Homélie du 7ème dimanche de Pâques - année C
Jean 17 : nous venons d’entendre un extrait de la fameuse « prière sacerdotale » de jésus, qui nous fait goûter l’âme du sacerdoce, ce qui tombe très bien en cette année dite sacerdotale : année de mise en valeur du sacerdoce (dont la dernière surprise est le succès de Spiritus Dei, en tête des ventes de CD depuis trois semaines !), elle est aussi une année d’épreuve pour le sacerdoce, je n’ai pas besoin de vous faire un dessin…
Mais de même que la mort révèle l’amour (ce qui est très frappant dans les sépultures), de même, ceux qui ont des mauvaises intentions à l’égard de l’Eglise permettent, sans le savoir, de purifier tous les membres de l’Eglise du péché, mais aussi de purifier la société, qui se voit contrainte de reconnaître qu’il y a des malfaçons de l’amour, gros progrès depuis mai 68, où il était soi-disant « interdit d’interdire » !
Dans cette prière dite sacerdotale, Jésus prie pour l’unité. Ces derniers temps, l’unité a été surtout perçue comme la résolution d’un problème, selon lequel des disciples du Christ peuvent difficilement dire qu’ils se réclament du même Jésus et ne pas être unis entre eux : ce n’est déjà pas si mal… mais nous pouvons franchir deux autres marches, aller plus loin et notamment dans la perspective de l’évangélisation ; la deuxième marche concerne les membres de l’Eglise, la troisième concerne toute l’humanité.
******************************
» Consigne: D'après l'homélie, depuis combien de temps Spiritus Dei est-il en tête des ventes de CD ?

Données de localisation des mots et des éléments
******************************
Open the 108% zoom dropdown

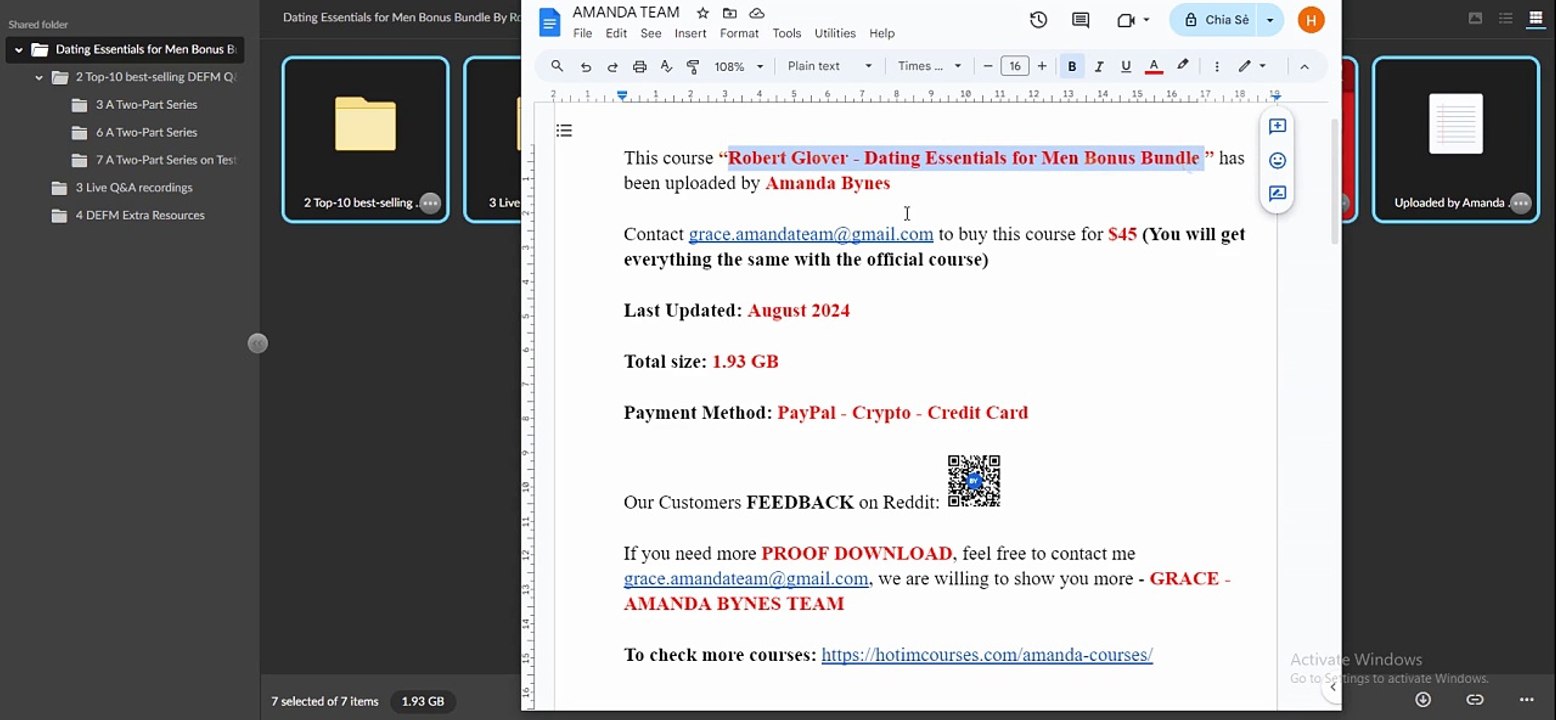click(x=738, y=67)
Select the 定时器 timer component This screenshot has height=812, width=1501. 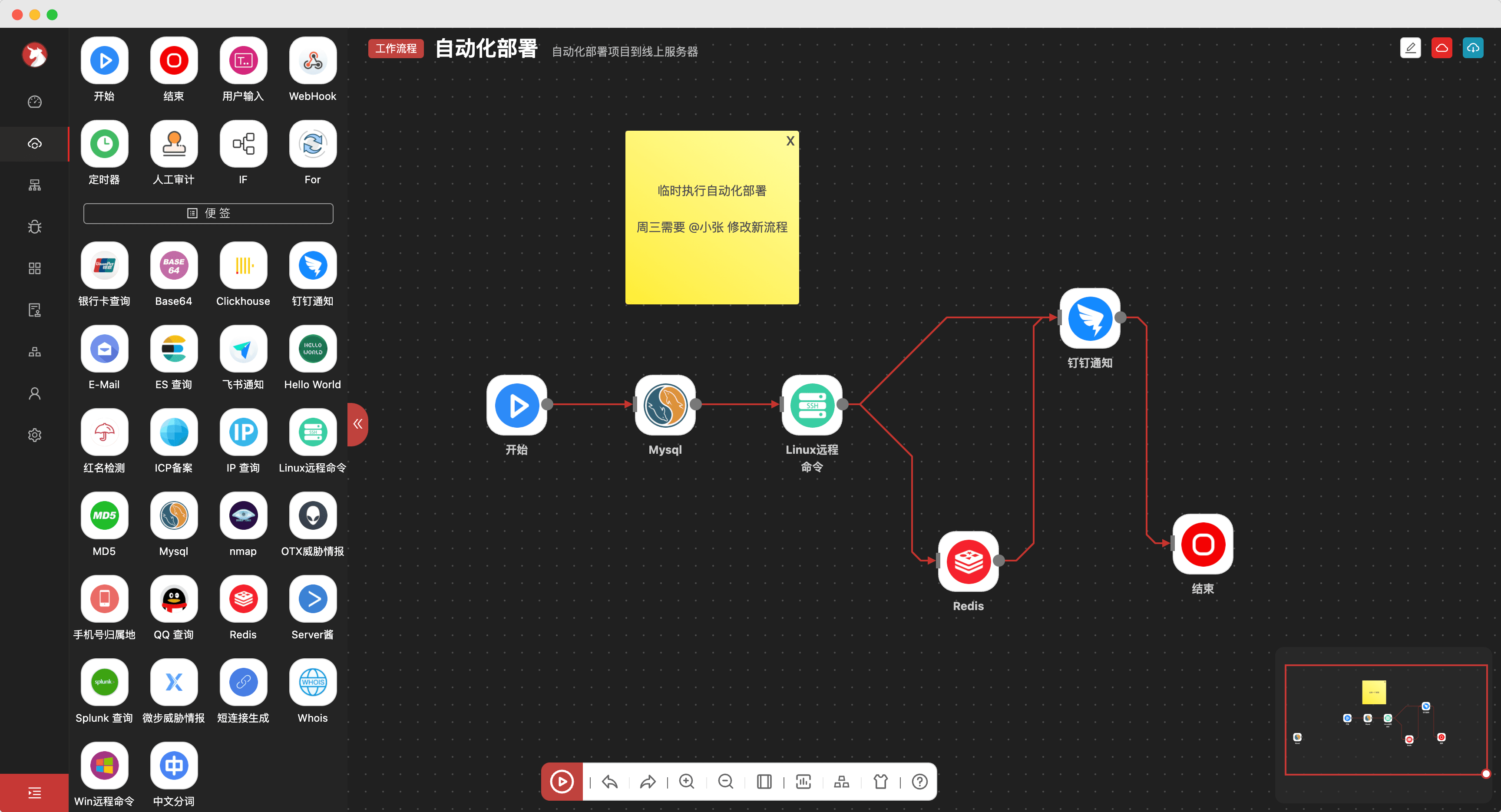pos(104,144)
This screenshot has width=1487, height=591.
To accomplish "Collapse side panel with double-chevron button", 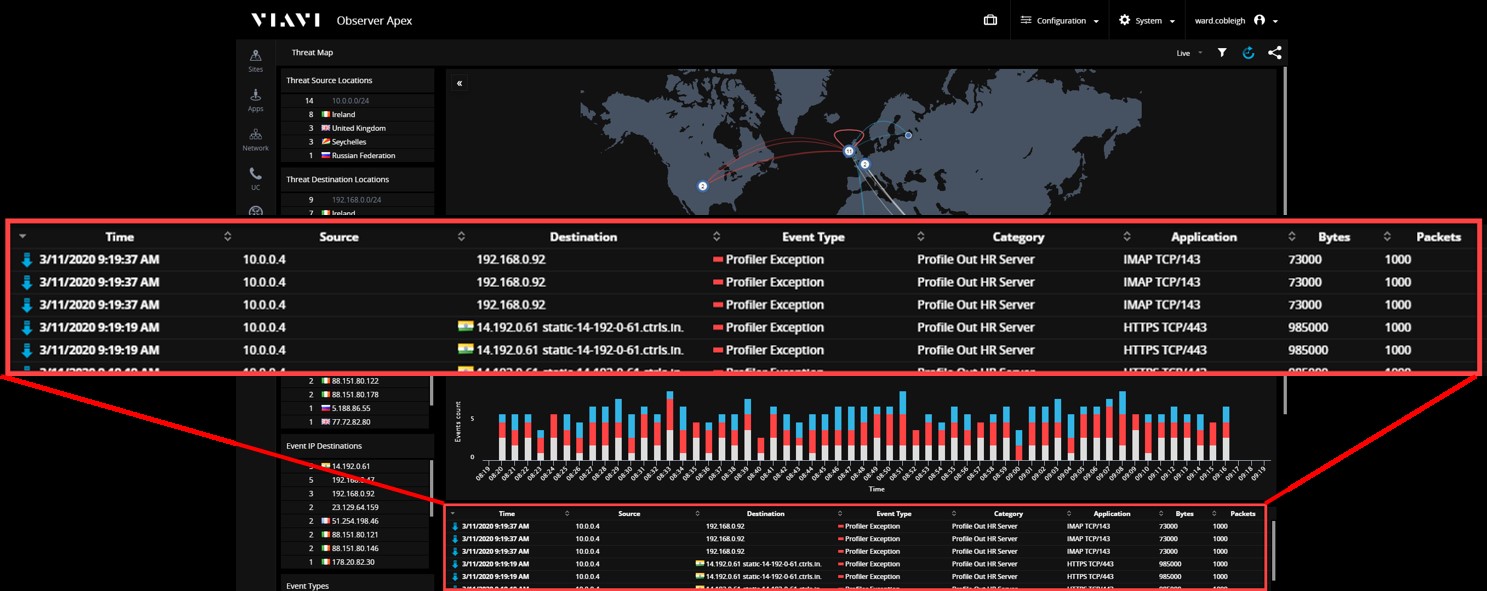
******************************
» Réponse rédigée: Depuis trois semaines.